王侯貴人近臣多し。 朝に北里に遊び暮に南鄰。
【野水吟秀】

作品コメント:
今回は私の大好きな詩人である陶淵明の五言古詩を撰文して楷書にて書きました。
この詩文は、讀山海経というタイトルで、山海経という地理書を陶淵明が好んで
読みその思いを詩文にしたものです。
周から秦の時代に書かれたとも言われ、作者は分かっておらず、後々の時代に更に加筆され、中国を代表する書物の一つでした。
私もこの山海経は、中国の神話とも言われてそれぞれの地域での言い伝えをまとめてあり その地域の風光明媚な世界を紹介していることもあり、お気に入りの書物でもあるため、今回作品にしてみました。
【池山光琇】

作品コメント:
私は中学生のときから書道をはじめましたが、一番初めに師事した先生が篆刻や刻字をやられている方だったので、最初に隷書を教え込まれました。

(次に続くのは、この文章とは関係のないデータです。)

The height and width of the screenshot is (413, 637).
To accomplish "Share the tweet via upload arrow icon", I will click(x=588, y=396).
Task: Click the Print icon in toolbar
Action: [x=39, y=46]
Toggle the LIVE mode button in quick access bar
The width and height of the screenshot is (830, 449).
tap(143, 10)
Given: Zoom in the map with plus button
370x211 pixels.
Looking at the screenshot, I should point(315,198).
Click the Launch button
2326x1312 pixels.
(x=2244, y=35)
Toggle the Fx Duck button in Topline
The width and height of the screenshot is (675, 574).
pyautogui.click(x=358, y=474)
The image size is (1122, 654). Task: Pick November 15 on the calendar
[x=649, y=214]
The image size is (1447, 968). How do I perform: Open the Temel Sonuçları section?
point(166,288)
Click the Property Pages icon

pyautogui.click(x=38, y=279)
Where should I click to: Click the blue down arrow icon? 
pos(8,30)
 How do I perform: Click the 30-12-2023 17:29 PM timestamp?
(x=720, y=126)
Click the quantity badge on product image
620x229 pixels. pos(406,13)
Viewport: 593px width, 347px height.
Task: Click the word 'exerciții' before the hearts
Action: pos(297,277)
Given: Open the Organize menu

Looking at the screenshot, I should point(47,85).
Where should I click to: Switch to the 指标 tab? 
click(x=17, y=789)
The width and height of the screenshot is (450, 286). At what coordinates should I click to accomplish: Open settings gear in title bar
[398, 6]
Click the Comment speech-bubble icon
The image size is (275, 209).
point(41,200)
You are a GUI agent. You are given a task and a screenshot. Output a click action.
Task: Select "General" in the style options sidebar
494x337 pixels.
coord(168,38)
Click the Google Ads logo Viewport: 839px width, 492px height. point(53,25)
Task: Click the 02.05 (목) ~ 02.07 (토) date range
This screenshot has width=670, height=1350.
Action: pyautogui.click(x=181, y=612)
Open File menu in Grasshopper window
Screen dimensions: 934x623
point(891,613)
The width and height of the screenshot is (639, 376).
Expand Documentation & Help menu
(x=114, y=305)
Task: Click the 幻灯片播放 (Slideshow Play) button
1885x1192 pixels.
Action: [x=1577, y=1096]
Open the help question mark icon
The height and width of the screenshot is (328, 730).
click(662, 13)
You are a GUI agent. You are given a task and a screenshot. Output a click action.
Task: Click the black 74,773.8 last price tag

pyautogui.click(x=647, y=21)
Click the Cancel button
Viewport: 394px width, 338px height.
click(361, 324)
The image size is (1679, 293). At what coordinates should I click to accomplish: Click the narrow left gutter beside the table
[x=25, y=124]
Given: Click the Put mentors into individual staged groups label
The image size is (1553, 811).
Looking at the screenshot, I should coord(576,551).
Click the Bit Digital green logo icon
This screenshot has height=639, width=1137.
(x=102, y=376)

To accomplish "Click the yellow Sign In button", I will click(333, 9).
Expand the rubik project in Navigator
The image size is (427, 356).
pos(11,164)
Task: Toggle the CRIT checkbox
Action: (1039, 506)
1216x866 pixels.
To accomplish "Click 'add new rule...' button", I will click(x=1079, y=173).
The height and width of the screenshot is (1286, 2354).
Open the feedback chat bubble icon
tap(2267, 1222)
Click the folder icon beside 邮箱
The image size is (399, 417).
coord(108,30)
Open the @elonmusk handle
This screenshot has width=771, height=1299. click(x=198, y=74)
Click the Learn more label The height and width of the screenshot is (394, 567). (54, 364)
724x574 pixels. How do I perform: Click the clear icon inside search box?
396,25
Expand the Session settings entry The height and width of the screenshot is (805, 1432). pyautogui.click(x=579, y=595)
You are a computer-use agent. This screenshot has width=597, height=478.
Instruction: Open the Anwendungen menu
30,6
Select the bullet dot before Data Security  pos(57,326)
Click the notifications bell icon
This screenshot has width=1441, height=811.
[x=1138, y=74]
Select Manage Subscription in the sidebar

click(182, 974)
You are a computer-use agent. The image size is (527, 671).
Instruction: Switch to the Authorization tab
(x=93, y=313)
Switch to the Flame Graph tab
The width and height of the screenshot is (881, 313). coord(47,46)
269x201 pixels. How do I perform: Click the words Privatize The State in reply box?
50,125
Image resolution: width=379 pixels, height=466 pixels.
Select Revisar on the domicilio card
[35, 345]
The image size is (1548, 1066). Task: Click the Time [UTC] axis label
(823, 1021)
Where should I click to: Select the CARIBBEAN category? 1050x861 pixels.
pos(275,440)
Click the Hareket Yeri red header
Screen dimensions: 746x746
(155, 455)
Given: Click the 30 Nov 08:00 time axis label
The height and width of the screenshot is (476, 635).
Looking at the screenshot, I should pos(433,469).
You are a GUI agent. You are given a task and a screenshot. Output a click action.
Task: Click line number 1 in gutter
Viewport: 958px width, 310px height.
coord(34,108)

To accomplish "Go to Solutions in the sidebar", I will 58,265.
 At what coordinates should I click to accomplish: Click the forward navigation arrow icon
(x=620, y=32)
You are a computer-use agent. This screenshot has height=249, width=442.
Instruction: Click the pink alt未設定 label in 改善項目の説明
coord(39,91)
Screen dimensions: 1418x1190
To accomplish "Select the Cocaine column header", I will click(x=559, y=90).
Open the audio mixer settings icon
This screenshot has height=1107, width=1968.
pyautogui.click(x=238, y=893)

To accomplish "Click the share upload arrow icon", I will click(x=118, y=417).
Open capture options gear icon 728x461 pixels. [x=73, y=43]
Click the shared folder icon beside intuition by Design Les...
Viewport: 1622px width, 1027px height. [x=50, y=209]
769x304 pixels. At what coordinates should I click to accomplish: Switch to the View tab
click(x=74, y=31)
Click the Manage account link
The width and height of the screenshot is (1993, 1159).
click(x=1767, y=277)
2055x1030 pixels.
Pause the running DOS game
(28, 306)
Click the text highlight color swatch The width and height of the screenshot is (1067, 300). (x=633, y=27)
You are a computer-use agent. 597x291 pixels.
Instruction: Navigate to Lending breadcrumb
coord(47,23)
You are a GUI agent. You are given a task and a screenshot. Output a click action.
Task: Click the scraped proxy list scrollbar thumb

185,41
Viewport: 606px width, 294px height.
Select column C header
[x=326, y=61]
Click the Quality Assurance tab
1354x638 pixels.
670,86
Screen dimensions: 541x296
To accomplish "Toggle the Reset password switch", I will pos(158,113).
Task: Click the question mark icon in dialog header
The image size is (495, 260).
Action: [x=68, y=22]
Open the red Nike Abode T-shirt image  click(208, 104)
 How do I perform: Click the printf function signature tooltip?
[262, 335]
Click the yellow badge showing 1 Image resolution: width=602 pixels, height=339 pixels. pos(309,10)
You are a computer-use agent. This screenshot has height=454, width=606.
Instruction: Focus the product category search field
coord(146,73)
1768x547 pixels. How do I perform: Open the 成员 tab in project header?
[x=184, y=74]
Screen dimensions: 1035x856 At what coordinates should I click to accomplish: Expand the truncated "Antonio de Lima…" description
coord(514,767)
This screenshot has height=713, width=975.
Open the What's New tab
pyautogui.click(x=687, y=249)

その後、これまで色々な書体を勉強してきましたが、展覧会などに出品するときはやはり隷書の作品を好んで書きます。
今回は、清代の書家 楊峴 が書いた「臨西嶽華山廟碑」を参考にして、素朴な古隷や波法の完成された曹全碑などよりはちょっと時代が進んだ洒脱な感覚のある隷書に挑戦してみました。